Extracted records
------------------------------------------------------------------------

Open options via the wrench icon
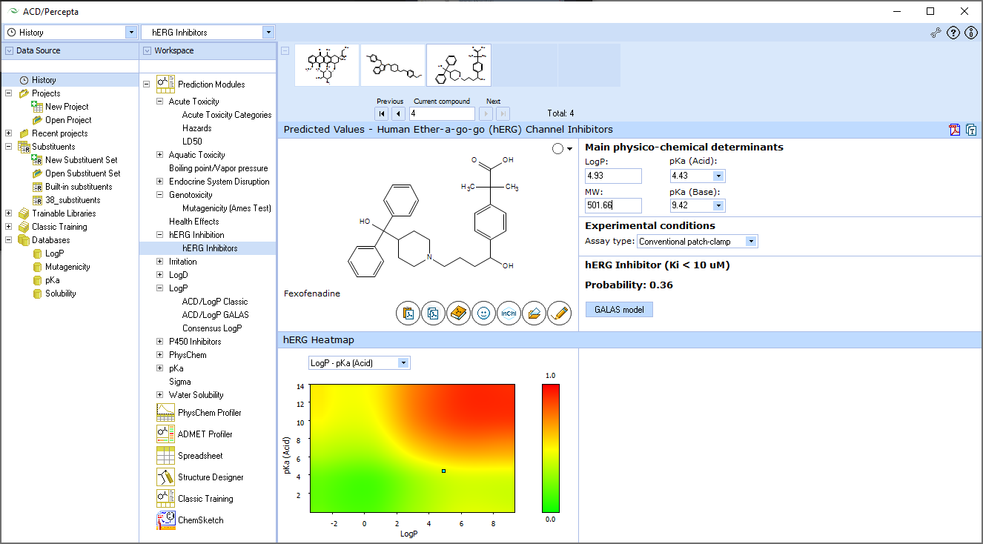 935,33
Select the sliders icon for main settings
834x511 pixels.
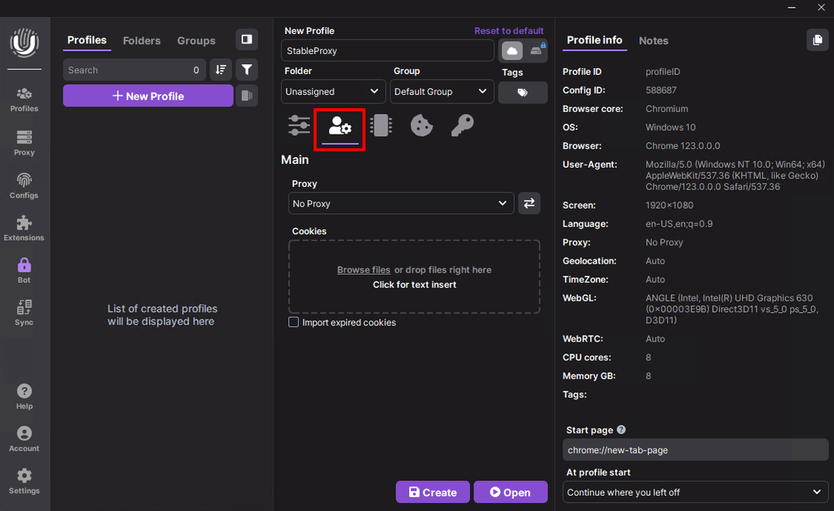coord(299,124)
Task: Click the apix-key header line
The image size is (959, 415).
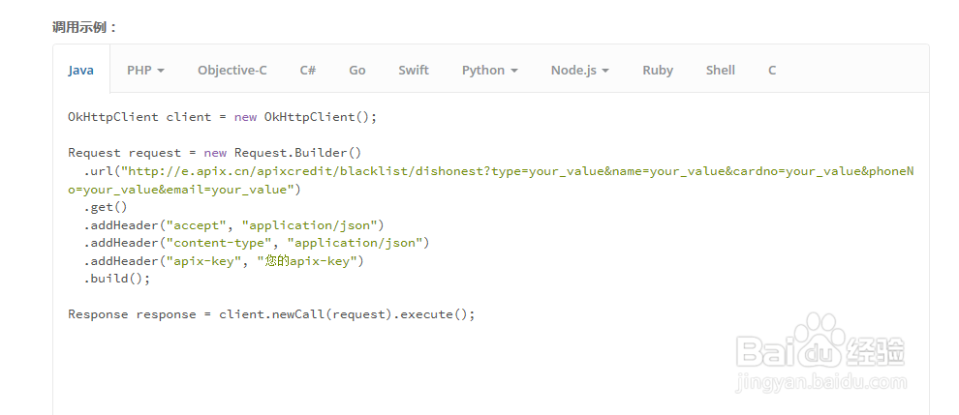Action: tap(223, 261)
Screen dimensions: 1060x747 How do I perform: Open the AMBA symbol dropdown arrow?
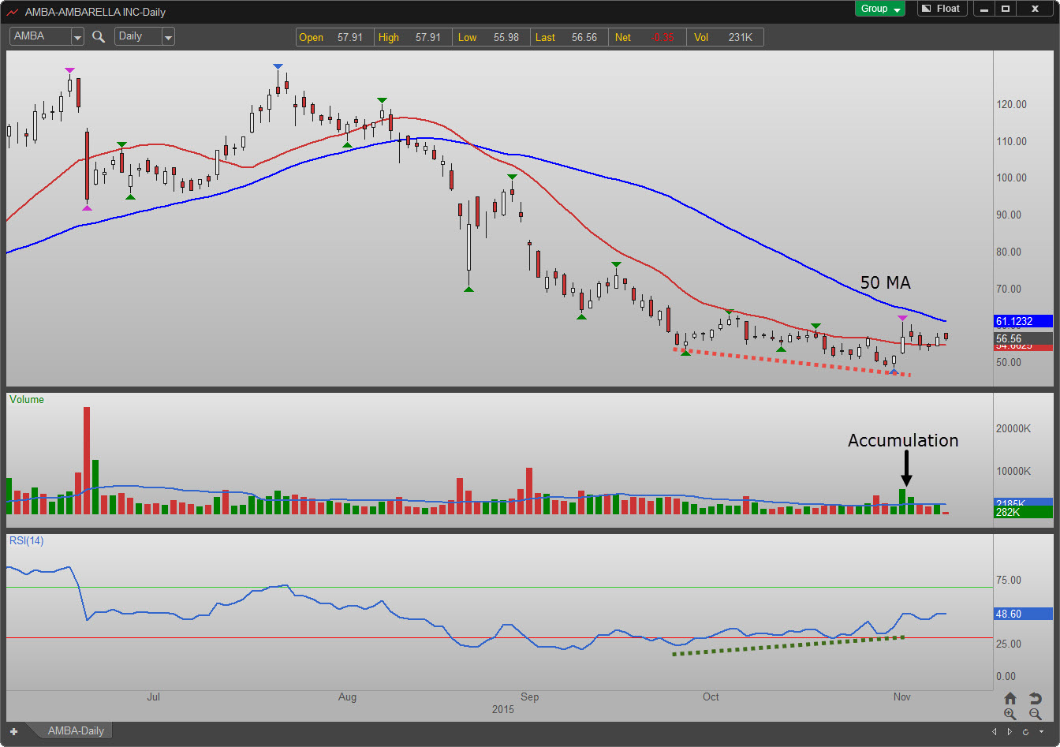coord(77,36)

------------------------------------------------------------------------

## Activity
Write the records out again exactly as shown above, keeping no pictures.

## Task response
Open options via the wrench icon
 935,33
Select the sliders icon for main settings
834x511 pixels.
coord(299,124)
Task: Click the apix-key header line
The image size is (959, 415).
Action: tap(223, 261)
Screen dimensions: 1060x747 How do I perform: Open the AMBA symbol dropdown arrow?
coord(77,36)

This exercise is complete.